AI Native Weekly Newsletter: 06 June 2025
Contents
- Gemini 2.5 Pro Preview: Enhanced AI with Cost Control
- Codex in ChatGPT: Internet Access, Voice Dictation & More
- Luma AI Modify Video: Transform Scenes While Preserving Motion
- ElevenLabs v3: Revolutionary Emotional AI Speech (80% Off)
- FLUX.1 Kontext: 8x Faster AI Image Generation & Editing
- Opera Neon: First AI Browser That Automates Web Tasks
- Cursor 1.0 Launches: BugBot, Memory & Background Agent
- OpenAudio Releases S1: 4B-Parameter TTS Model Ranked #1
Gemini 2.5 Pro Preview: Enhanced AI with Cost Control
Google releases upgraded Gemini 2.5 Pro preview with significant benchmark improvements – 24-point Elo jump on LMArena (maintaining #1 at 1470) and 35-point leap on WebDevArena (leading at 1443). Features enhanced creativity, better formatting, and new thinking budgets for developer cost/latency control. Available in Google AI Studio, Vertex AI, and Gemini app before general release.

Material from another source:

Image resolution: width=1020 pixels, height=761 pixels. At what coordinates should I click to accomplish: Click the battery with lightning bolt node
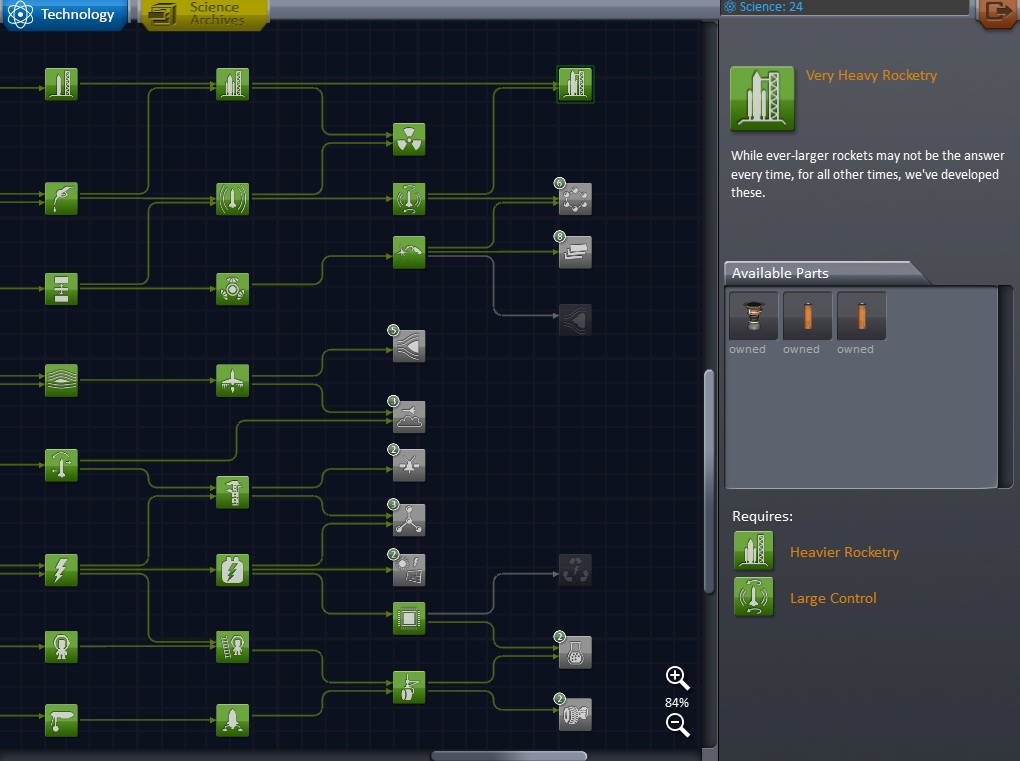click(232, 571)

Codex in ChatGPT: Internet Access, Voice Dictation & More
Codex is now available to Plus users with generous initial usage limits. Key updates include internet access during task execution (off by default, available to Plus/Pro/Team users), voice dictation for tasks, and the ability to update existing PRs when following up. Organizations using SSO no longer need separate MFA setup. Enterprise internet access coming soon.
Luma AI Modify Video: Transform Scenes While Preserving Motion
Luma AI launches Modify Video in Dream Machine Ray 2, allowing creators to transform environments, lighting, and textures while preserving character performance and motion. Features include motion capture, world swapping, and isolated element editing with three preset modes. Blind evaluations show superior performance over Runway V2V in motion retention and consistency. Available now with 10-second max duration – transform any shot without starting over.
ElevenLabs v3: Revolutionary Emotional AI Speech (80% Off)
ElevenLabs launches v3 alpha with groundbreaking emotional audio tags (laughter, excitement, anger), multi-speaker dialogue mode, and 70+ language support. Features include controllable prosody, immersive soundscapes, and natural conversations. 80% discount for UI users until June 2025, with API access coming soon for enterprise early adopters.
FLUX.1 Kontext: 8x Faster AI Image Generation & Editing
Black Forest Labs unveils FLUX.1 Kontext, a breakthrough multimodal AI that unifies text-to-image generation with in-context editing capabilities. The model delivers 8x faster inference than leading competitors while maintaining state-of-the-art quality, character consistency, and typography. Available in pro and max variants through major platforms including KreaAI, Freepik, Replicate, and FAL, with an open-weight dev version in private beta for research applications.
Opera Neon: First AI Browser That Automates Web Tasks
Opera unveils Neon, the first agentic browser that transforms user intent into action through AI agents. Users can chat with integrated AI, automate routine web tasks like bookings and forms, and create games, websites, or code with cloud-powered AI engines. The premium browser features local task processing for privacy and enables true multitasking. Early adopters can join the waitlist today at operaneon.com.
Cursor 1.0 Launches: BugBot, Memory & Background Agent
Cursor has released version 1.0, introducing BugBot for automated code review in GitHub PRs, universal Background Agent access for parallel task execution, and project-specific Memories. The update adds Jupyter Notebook support, one-click MCP setup with OAuth, and enhanced visualization capabilities. These advances transform Cursor from a code editor into a complete AI development platform that streamlines coding workflows through intelligent automation.
OpenAudio Releases S1: 4B-Parameter TTS Model Ranked #1
OpenAudio unveils S1, a state-of-the-art text-to-speech model trained on 2M+ hours of audio that achieves #1 ranking on HuggingFace TTS-Arena. The model offers voice actor-like control with emotional/tone markers, supports 13 languages, and costs just $15/million bytes. Available in two variants: flagship S1 (4B parameters) and efficient S1-mini (0.5B parameters). Features industry-best WER of 0.008 and sophisticated instruction-following capabilities for natural, expressive speech synthesis.